START Dataset

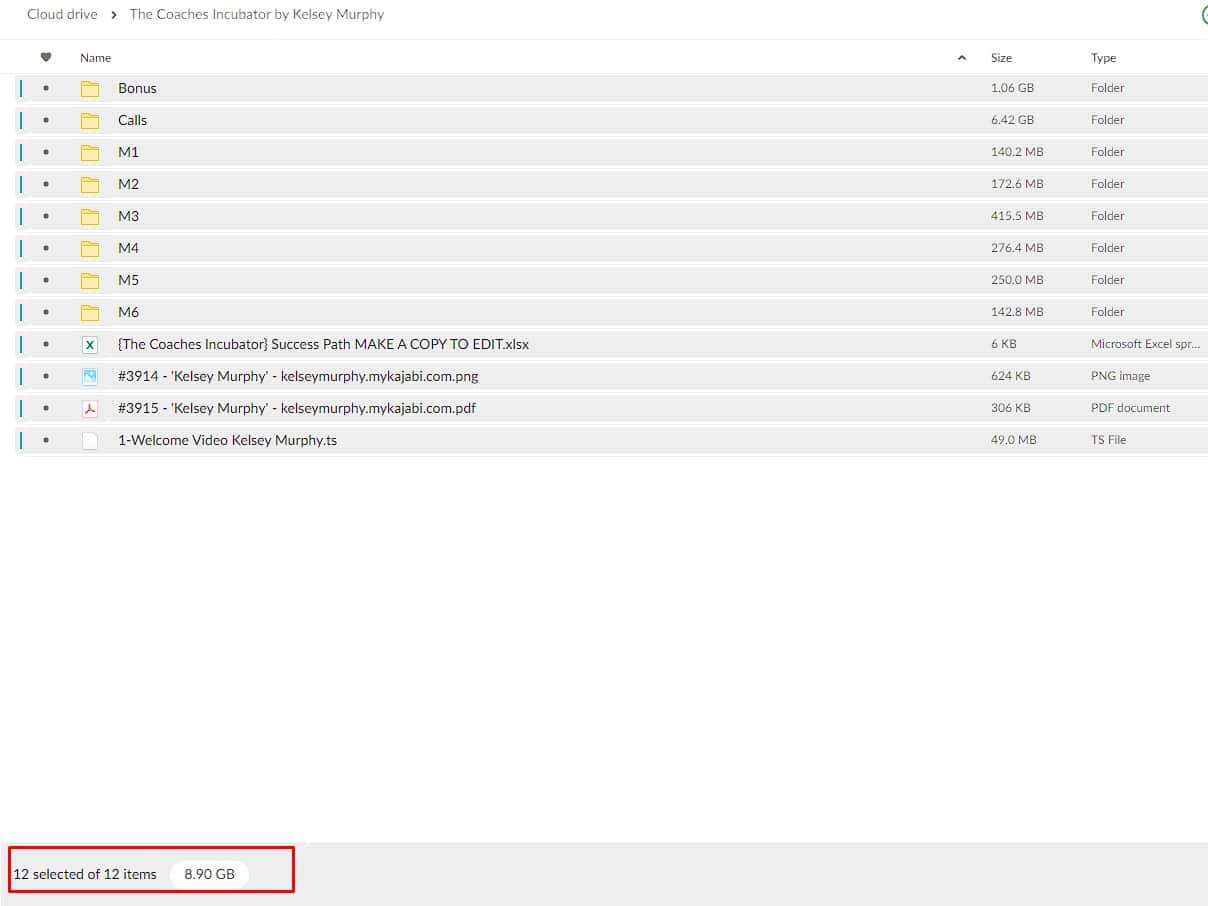Image resolution: width=1208 pixels, height=906 pixels.
Task: Sort the file list by Size column
Action: pyautogui.click(x=1001, y=58)
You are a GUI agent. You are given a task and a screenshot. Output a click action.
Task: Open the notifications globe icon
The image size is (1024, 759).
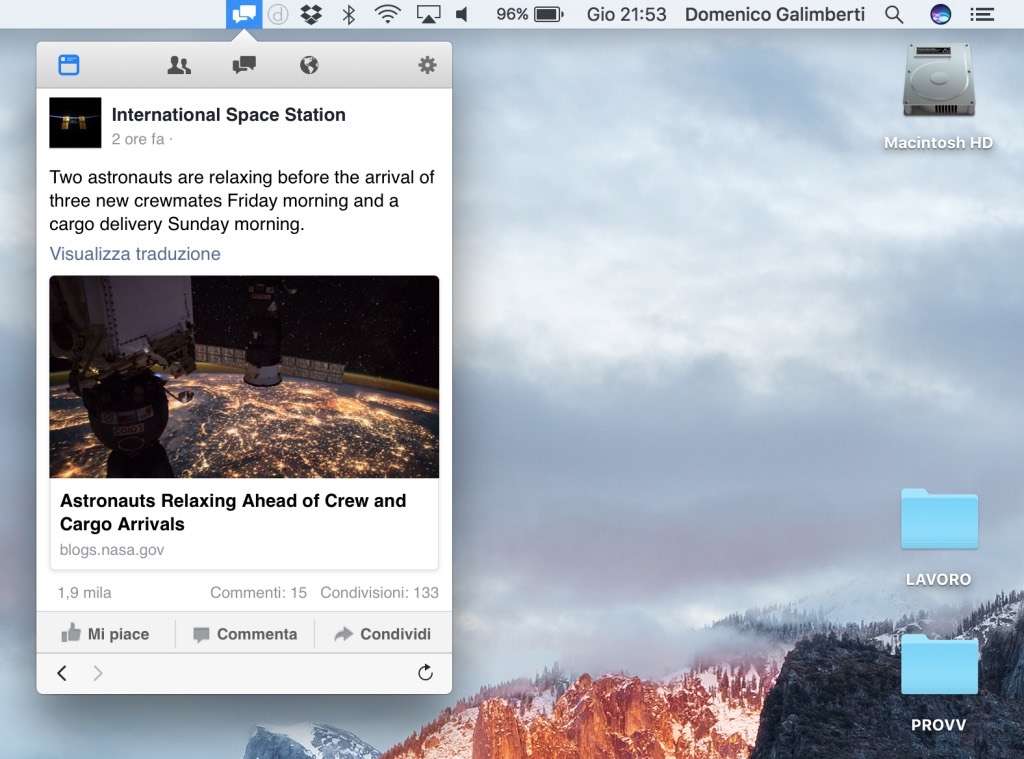click(x=309, y=66)
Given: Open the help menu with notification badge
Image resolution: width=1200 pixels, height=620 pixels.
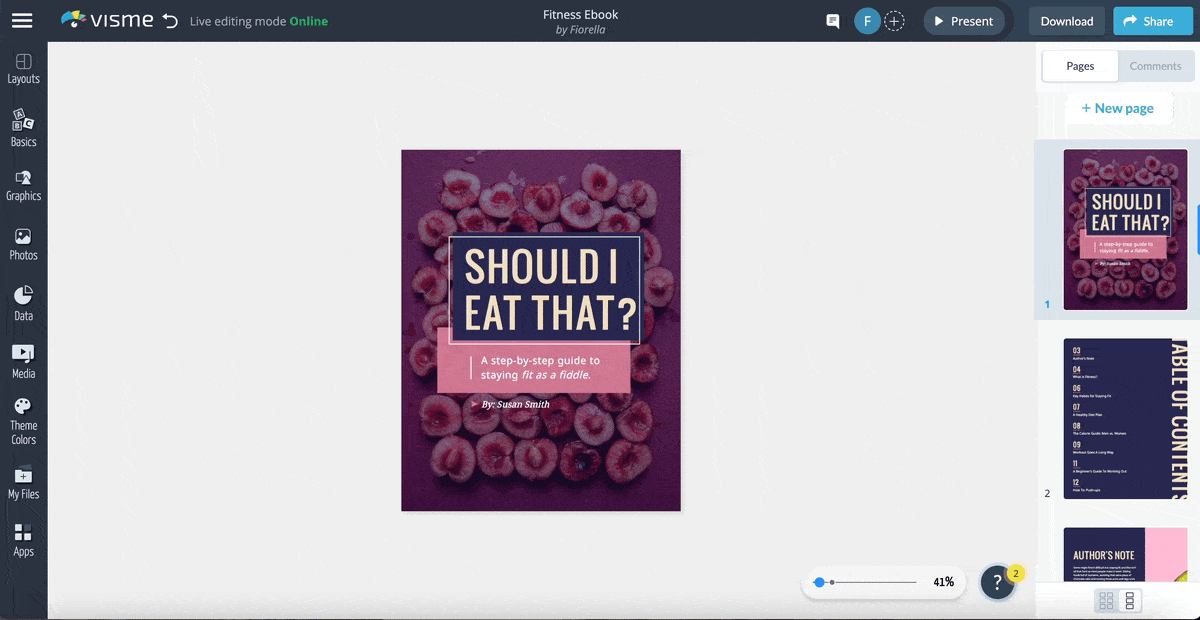Looking at the screenshot, I should click(998, 582).
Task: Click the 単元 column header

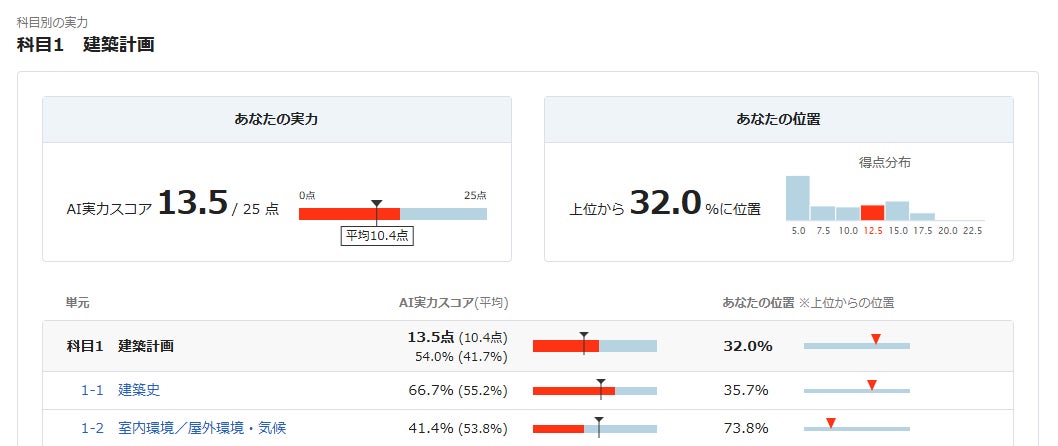Action: pos(78,302)
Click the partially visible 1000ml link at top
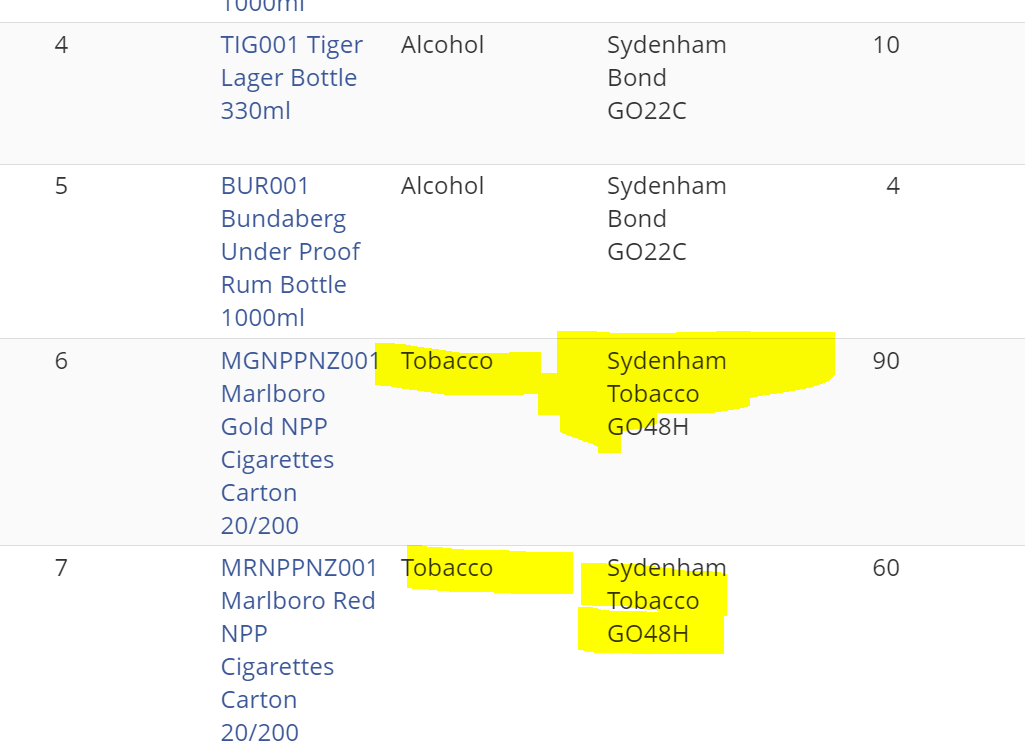This screenshot has width=1025, height=751. point(263,7)

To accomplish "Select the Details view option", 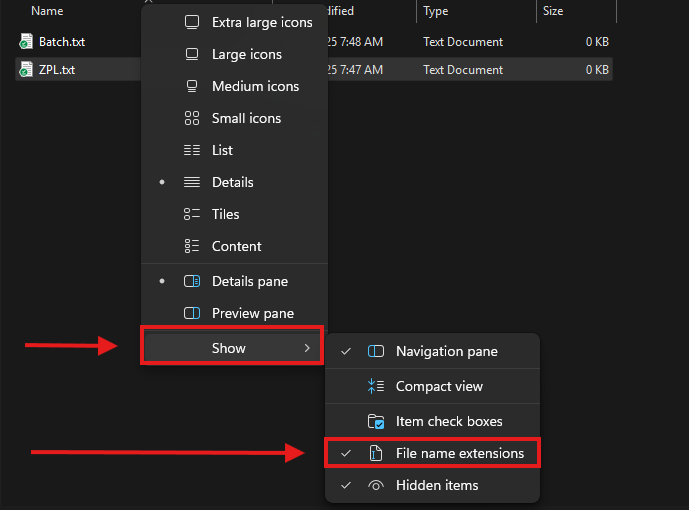I will point(232,182).
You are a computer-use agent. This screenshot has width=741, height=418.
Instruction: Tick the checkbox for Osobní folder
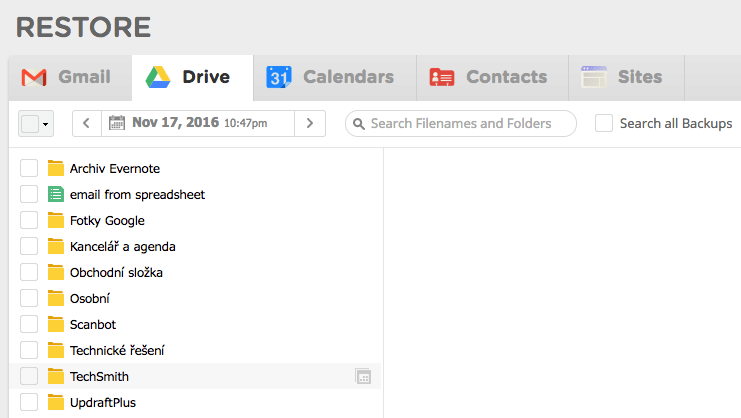(29, 299)
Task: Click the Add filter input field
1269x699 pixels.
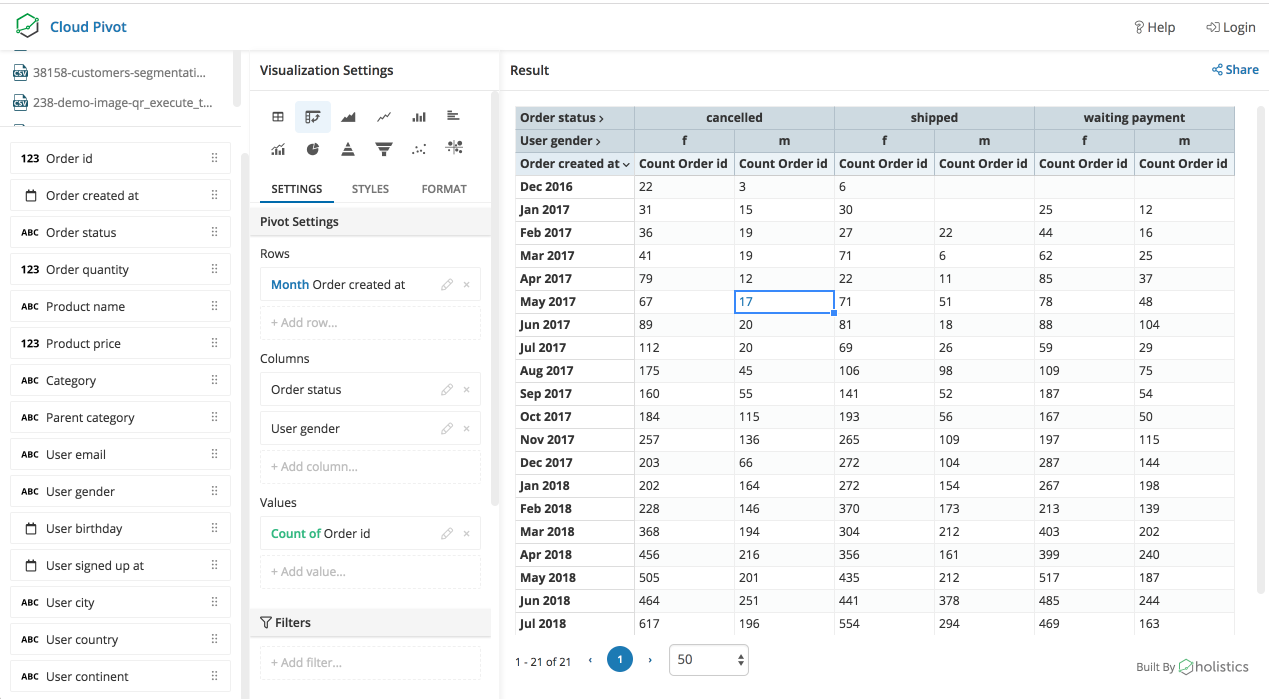Action: 370,662
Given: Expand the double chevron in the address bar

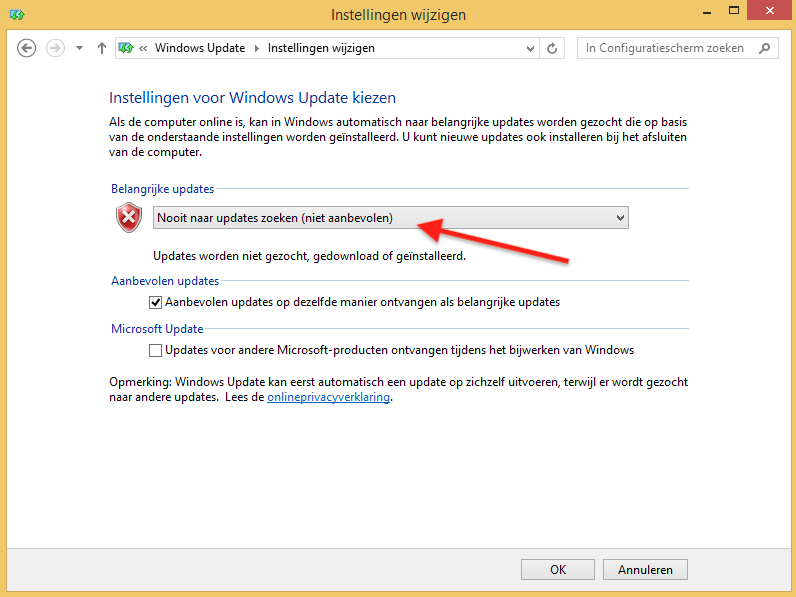Looking at the screenshot, I should 145,48.
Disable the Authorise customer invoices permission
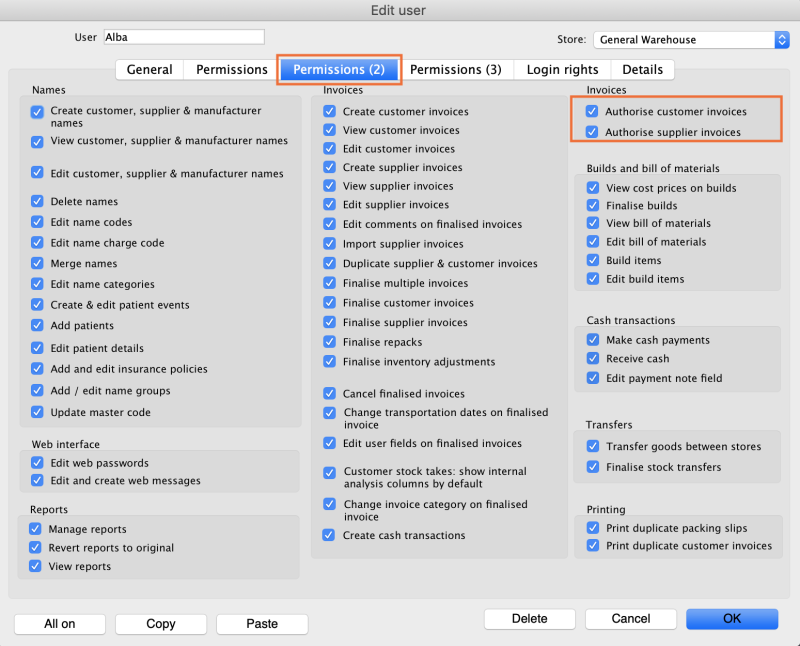 (592, 113)
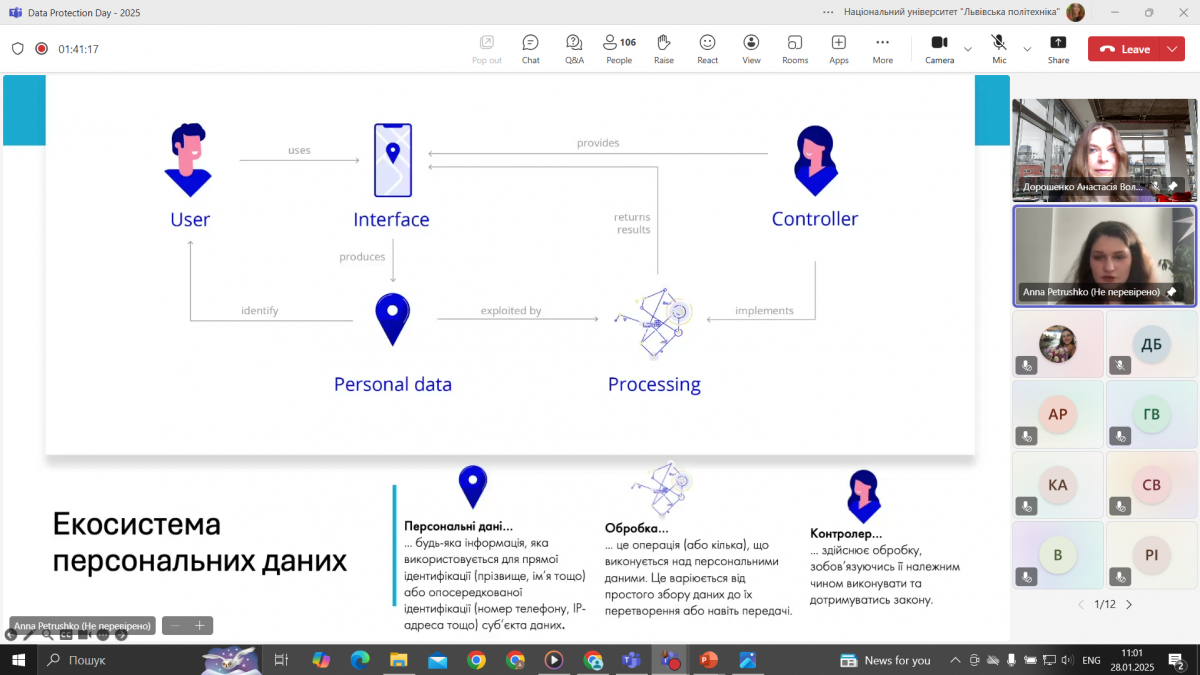Unmute the Mic
1200x675 pixels.
pyautogui.click(x=999, y=48)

END Dataset

- **Aim of the exercise**
Pull every line containing "agent" out of the data above.

- **Answer box**
You are a GUI agent. You are given a task and a screenshot. Output a click action.
You are a computer-use agent. This screenshot has width=741, height=418.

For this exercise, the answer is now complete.